Verilen metin:
Fırında Folya Kağıdında Patates ve Palamut




Dün akşam misafirlerim için hazırlamış olduğum yemeklerden birbirini tamamlayan ikiliyi öncelikle tanıtmak istiyorum, palamut ve patatesJ.
Uzun uzun malzeme sağmayacağım.

Öncelikle palamuttan bahsedeyim;

Dört parçaya bölünmüş palamutların her iki tarafını da tuz ve karabiber serpiştirdim, daha sonra bir kabın içine bir sıra balıkları dizip üzerine çok az zeytinyağı gezdirip defneyaprağı koydum, bu yöntemi sıra ile balıklar bite kadar uyguladım. Kabın üzerine stretch sarıp buzdolabında en az 5 saat kadar beklettim. Pişirirken fırını 170 dereceye ayarlayıp tepsiye fırın kâğıdı serip balıkları üzerine dizdim ve fırına verip pişirdim.

Yapılacak iş:
Yukarıdaki fırında patates ve palamut tarifini hiçbir değişiklik yapmadan baştan sona eksiksiz olarak çıkar.

Veri kesiti:
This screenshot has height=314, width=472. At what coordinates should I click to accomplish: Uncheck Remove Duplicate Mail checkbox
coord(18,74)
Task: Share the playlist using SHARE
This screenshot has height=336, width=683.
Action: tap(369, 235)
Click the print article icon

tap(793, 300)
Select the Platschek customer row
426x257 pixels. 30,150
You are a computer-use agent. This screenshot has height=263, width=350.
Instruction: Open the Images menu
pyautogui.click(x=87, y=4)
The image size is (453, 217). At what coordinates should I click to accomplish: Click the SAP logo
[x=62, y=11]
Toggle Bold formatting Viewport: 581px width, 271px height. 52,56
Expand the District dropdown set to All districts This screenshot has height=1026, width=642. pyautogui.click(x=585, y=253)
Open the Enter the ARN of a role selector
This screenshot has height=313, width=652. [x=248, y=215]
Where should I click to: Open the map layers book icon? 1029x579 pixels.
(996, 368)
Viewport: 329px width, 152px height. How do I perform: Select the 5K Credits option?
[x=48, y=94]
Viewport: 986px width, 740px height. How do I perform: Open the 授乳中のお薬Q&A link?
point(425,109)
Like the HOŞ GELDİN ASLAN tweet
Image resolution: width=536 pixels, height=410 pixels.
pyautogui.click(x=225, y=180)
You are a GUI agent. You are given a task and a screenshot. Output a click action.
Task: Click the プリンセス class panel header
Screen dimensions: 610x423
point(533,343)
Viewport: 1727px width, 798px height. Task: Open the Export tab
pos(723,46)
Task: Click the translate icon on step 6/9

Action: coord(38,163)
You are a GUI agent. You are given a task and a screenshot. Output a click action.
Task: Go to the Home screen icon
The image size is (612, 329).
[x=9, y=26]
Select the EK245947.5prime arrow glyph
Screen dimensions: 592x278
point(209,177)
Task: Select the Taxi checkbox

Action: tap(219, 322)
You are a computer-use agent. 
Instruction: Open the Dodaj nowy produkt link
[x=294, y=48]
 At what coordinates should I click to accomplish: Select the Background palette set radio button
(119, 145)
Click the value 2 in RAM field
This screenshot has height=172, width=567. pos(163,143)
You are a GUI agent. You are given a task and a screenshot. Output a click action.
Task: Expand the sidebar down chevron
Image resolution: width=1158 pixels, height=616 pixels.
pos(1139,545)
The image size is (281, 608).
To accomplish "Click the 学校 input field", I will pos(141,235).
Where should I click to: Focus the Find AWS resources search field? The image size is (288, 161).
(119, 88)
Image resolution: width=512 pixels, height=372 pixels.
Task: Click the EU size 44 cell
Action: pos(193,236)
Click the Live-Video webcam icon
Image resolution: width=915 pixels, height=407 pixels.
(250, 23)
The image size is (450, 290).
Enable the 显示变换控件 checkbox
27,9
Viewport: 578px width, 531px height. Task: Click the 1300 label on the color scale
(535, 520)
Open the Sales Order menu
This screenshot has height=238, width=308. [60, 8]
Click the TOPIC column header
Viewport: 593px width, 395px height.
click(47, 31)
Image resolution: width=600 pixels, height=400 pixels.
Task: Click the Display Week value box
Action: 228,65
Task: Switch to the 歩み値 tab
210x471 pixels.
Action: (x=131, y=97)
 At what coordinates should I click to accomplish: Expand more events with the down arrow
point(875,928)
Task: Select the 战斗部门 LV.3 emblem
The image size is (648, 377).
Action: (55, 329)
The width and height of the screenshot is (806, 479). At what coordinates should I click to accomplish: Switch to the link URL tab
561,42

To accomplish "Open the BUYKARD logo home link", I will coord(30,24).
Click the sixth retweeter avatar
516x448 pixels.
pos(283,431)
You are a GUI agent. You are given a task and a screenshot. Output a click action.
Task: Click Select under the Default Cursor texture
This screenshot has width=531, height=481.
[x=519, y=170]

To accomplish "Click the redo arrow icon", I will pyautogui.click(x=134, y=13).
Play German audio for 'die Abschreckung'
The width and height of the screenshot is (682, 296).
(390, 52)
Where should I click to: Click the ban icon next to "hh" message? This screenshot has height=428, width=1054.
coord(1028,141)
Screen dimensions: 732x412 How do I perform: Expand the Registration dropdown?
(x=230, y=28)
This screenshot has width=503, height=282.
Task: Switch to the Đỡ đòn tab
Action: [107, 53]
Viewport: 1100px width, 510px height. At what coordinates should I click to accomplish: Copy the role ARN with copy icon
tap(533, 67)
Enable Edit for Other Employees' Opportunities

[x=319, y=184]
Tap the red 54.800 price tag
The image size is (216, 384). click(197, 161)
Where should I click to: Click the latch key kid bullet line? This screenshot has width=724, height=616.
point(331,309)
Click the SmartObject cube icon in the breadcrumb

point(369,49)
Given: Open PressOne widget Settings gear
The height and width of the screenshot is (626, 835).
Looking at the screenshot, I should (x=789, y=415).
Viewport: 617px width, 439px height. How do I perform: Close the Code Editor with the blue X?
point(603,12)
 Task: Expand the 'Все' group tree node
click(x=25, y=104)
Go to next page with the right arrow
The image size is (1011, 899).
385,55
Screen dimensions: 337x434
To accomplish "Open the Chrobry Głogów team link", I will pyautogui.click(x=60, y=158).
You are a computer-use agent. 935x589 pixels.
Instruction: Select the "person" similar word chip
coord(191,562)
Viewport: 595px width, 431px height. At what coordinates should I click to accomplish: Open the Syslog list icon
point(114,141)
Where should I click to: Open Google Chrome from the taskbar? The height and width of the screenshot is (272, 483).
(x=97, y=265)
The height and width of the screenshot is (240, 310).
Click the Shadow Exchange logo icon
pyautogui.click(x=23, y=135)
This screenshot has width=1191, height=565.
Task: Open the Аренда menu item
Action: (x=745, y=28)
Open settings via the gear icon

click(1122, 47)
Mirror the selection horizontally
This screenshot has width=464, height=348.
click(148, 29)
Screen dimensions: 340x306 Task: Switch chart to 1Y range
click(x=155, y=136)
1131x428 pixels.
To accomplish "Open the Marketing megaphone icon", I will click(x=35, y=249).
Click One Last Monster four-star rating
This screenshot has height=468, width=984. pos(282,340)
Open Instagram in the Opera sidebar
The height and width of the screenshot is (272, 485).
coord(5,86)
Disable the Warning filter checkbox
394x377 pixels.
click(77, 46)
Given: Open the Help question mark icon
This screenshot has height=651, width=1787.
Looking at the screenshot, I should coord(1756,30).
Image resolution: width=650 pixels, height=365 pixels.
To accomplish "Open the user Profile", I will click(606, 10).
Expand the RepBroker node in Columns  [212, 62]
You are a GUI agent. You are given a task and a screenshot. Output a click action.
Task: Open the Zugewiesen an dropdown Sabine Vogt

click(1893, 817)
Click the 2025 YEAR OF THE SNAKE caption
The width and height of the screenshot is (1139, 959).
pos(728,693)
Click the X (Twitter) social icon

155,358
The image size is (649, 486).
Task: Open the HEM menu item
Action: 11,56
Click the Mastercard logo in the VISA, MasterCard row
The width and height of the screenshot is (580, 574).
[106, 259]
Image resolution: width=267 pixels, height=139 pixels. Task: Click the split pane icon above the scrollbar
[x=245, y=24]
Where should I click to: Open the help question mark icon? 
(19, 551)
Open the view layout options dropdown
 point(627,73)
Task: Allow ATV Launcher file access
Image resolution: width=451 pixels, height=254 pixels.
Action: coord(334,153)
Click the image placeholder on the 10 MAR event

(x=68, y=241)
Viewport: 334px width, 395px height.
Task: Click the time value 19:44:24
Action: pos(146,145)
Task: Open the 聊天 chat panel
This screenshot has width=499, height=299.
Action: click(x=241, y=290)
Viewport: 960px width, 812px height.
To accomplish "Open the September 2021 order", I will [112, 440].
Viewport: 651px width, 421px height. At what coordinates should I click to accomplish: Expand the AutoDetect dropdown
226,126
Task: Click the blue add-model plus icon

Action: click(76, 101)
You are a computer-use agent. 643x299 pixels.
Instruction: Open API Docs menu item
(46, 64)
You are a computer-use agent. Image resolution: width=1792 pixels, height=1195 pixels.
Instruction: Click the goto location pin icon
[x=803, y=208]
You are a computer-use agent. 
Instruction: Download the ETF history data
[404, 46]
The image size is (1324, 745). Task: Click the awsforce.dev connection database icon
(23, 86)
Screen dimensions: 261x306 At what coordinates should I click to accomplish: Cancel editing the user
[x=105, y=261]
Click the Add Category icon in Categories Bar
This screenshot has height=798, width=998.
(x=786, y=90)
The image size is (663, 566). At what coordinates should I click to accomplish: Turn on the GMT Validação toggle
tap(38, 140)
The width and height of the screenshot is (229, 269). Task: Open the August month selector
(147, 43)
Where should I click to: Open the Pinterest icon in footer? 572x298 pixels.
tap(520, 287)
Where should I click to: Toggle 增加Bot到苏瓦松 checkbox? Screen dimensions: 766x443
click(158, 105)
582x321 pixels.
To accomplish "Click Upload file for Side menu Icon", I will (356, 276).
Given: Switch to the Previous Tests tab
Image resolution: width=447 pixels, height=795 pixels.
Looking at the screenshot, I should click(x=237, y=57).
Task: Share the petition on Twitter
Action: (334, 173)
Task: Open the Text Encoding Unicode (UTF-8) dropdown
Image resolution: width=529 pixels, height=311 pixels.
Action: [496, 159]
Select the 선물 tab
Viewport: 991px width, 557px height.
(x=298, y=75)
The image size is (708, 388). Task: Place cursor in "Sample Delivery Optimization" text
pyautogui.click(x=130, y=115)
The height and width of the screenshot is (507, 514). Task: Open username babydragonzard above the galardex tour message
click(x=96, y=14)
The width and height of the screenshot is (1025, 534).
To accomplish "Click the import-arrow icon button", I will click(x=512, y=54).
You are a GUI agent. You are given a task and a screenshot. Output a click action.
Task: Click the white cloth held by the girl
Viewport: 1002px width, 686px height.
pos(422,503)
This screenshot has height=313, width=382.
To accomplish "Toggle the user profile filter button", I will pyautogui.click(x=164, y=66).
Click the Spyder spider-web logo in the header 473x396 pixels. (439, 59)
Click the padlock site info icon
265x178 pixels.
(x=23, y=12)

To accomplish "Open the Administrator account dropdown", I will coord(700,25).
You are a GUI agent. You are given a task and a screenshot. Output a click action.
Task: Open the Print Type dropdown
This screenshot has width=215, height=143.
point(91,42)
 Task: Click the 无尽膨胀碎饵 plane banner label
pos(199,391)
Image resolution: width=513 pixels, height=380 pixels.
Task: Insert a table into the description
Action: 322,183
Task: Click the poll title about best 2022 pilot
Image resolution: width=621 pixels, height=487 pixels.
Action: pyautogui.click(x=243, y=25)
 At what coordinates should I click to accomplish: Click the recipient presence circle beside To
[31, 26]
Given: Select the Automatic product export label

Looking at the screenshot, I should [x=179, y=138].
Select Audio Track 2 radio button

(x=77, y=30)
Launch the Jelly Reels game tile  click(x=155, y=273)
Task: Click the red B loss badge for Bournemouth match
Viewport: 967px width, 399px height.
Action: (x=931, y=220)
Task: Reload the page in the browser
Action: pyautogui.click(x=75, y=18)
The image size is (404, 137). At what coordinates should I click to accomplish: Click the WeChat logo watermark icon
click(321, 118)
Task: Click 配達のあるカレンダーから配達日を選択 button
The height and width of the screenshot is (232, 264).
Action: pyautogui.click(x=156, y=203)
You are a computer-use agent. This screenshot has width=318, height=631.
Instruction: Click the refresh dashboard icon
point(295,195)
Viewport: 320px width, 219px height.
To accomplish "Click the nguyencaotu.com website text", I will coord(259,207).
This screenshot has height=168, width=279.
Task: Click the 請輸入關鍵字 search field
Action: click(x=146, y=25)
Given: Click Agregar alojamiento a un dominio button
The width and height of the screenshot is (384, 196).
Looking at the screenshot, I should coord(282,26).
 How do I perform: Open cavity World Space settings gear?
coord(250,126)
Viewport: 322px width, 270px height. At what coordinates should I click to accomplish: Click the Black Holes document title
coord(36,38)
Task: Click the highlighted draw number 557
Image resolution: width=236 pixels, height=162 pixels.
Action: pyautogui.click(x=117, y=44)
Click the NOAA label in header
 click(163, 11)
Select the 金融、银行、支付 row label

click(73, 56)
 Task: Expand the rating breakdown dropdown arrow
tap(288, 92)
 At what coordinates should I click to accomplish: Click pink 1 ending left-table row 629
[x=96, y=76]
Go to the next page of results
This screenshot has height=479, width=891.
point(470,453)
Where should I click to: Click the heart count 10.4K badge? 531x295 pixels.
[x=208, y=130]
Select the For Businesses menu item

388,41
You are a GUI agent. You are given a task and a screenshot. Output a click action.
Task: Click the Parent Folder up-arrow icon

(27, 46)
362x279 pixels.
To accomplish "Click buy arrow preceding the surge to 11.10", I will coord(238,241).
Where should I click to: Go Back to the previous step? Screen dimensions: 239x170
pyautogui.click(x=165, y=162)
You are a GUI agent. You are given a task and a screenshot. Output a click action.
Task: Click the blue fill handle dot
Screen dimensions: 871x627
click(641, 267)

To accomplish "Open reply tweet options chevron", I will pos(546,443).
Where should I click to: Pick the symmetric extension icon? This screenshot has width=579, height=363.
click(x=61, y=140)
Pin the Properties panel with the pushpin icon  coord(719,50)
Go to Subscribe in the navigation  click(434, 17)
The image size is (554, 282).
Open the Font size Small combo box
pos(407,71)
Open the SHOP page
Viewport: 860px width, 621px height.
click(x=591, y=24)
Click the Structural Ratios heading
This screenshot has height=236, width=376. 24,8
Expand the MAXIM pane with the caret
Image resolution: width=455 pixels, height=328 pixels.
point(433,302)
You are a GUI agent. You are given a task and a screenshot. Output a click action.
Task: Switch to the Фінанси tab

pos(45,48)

Sorunun çözümü:
Fırında Folya Kağıdında Patates ve Palamut




Dün akşam misafirlerim için hazırlamış olduğum yemeklerden birbirini tamamlayan ikiliyi öncelikle tanıtmak istiyorum, palamut ve patatesJ.
Uzun uzun malzeme sağmayacağım.

Öncelikle palamuttan bahsedeyim;

Dört parçaya bölünmüş palamutların her iki tarafını da tuz ve karabiber serpiştirdim, daha sonra bir kabın içine bir sıra balıkları dizip üzerine çok az zeytinyağı gezdirip defneyaprağı koydum, bu yöntemi sıra ile balıklar bite kadar uyguladım. Kabın üzerine stretch sarıp buzdolabında en az 5 saat kadar beklettim. Pişirirken fırını 170 dereceye ayarlayıp tepsiye fırın kâğıdı serip balıkları üzerine dizdim ve fırına verip pişirdim.